If You’re Making Potato Chip Cookies, a Few Tips

  • Get salted chips. To achieve the signature sweet-savory flavor in the cookies, make sure you get salted chips.
  • Don’t crush the chips too finely. Crush the chips into pieces no bigger than one half-inch. They’ll break apart into slightly smaller pieces as you stir them into the thick, sticky cookie dough.
  • Drop the dough. There’s no need to roll the dough into balls first — just drop them from the scoop or spoon directly onto the baking sheet. This way, you can see the fun waves of the chips poking through the tops of the craggy cookies.
  • Bake on parchment for the best color. Although you can bake the cookies on parchment paper or silicone baking mats, the cookies will brown better on parchment.

Can Potato Chip Cookies Be Made Ahead of Time?

While I would usually freeze cookie dough by dropping it onto the baking sheet and then popping it in the freezer, the chips would get soggy during the freezing process. If you want to make potato chip cookies ahead of time, I would just bake them off and store them in an airtight container at cool room temperature — they’ll be good for up to four days.

Potato Chip Cookies Recipe

Soft sugar cookies studded through with salted ruffled potato chips.

Prep time 30 minutes

Cook time 25 minutes to 30 minutes

Makes 45 (2-in.) cookies

Nutritional Info

Ingredients

  • 2 sticks

    unsalted butter

  • 3 1/2 ounces

    ruffled salted potato chips (about 4 cups)

  • 1/2 cup

    packed light brown sugar

  • 1/2 cup

    granulated sugar

  • 1

    large egg

  • 1 1/2 teaspoons

    vanilla extract

  • 1/2 teaspoon

    kosher salt

  • 2 cups

    all-purpose flour

Instructions

  1. Place 2 sticks unsalted butter in the bowl of a stand mixer (or large bowl if using an electric hand mixer). Let sit until softened to room temperature. Meanwhile, place 3 1/2 ounces ruffled salted potato chips in a large ziptop bag, press out the excess air, and seal the bag. Gently crush with a rolling pin or bottom of a small pan into pieces no larger than 1/2-inch (about 1 1/2 cups).

  2. Arrange 2 racks to divide the oven into thirds and heat the oven to 375ºF. Line 2 baking sheets with parchment paper or silicone baking mats (the cookies will brown more on parchment).

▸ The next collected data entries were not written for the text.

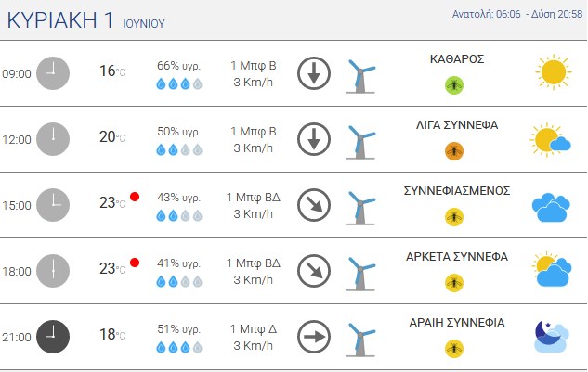Click the dark clock icon at 21:00
The width and height of the screenshot is (588, 372).
click(x=53, y=337)
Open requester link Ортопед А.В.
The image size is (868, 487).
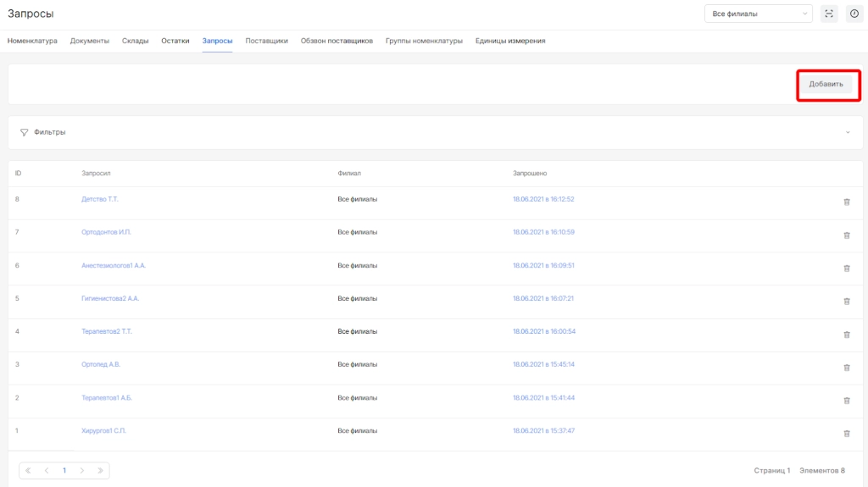click(x=101, y=364)
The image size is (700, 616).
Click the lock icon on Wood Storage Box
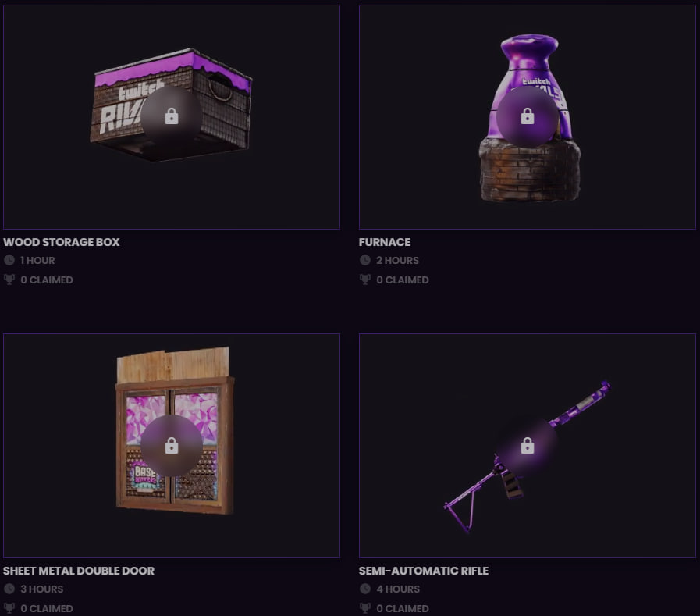[172, 116]
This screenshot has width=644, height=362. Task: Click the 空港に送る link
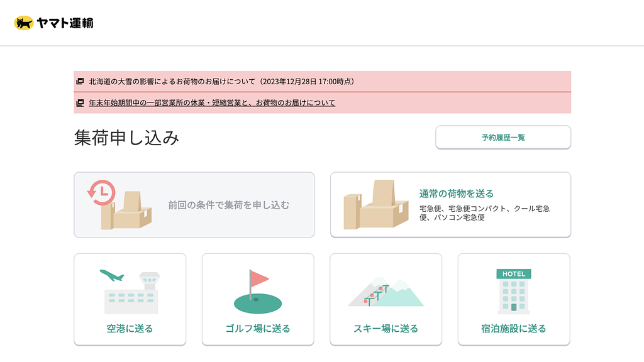tap(129, 327)
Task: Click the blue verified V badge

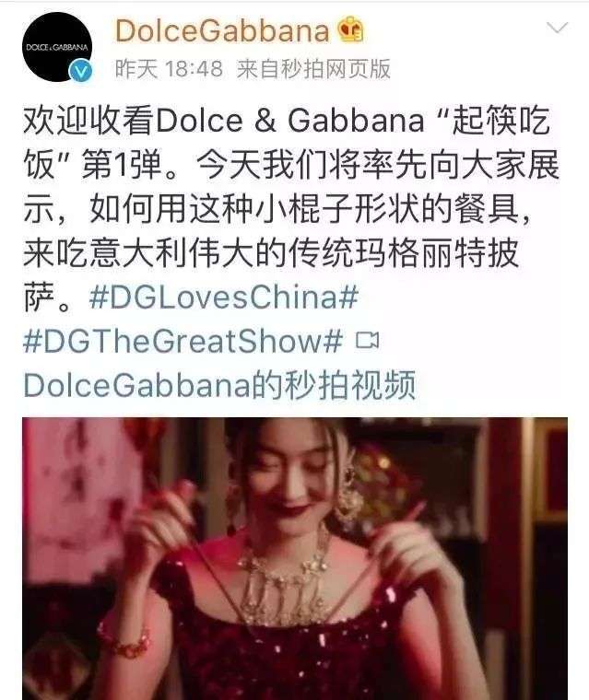Action: [x=80, y=71]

  3. Add 1/2 cup packed light brown sugar and 1/2 cup granulated sugar to the bowl of butter. Beat with the paddle attachment on medium speed until lightened in color and fluffy, 3 to 4 minutes. Add 1 large egg, 1 1/2 teaspoons vanilla extract, and 1/2 teaspoon kosher salt. Beat on medium speed until combined, 30 seconds to 1 minute. Scrape down the sides of the bowl and the attachment with a flexible spatula.

  4. Add 2 cups all-purpose flour and beat on the lowest speed until almost combined, about 30 seconds. Add the potato chips and fold by hand with the spatula until just combined and no streak of flour remain, the dough will be thick and sticky. Drop level tablespoons of the dough onto the baking sheets (no need to roll them into balls), spacing them at least 2-inches apart, 15 per sheet.

  5. Bake for 8 minutes. Rotate the baking sheets from front to back and between racks. Bake until the bottoms and edges of the cookies are light golden brown, 4 to 5 minutes more. Let the cookies cool on the baking sheets for 5 minutes, then transfer to a wire rack and let cool completely. Bake the remaining dough on cooled baking sheets (you can reuse the parchment or mats).

Recipe Notes

Make ahead: The cookie dough can be scooped onto a baking sheet and frozen solid. Transfer to a plastic zip-top bag and freeze for up to 2 months. Bake from frozen for the same amount of time.

Storage: The cookies can be stored in an airtight container at room temperature for up to 4 days.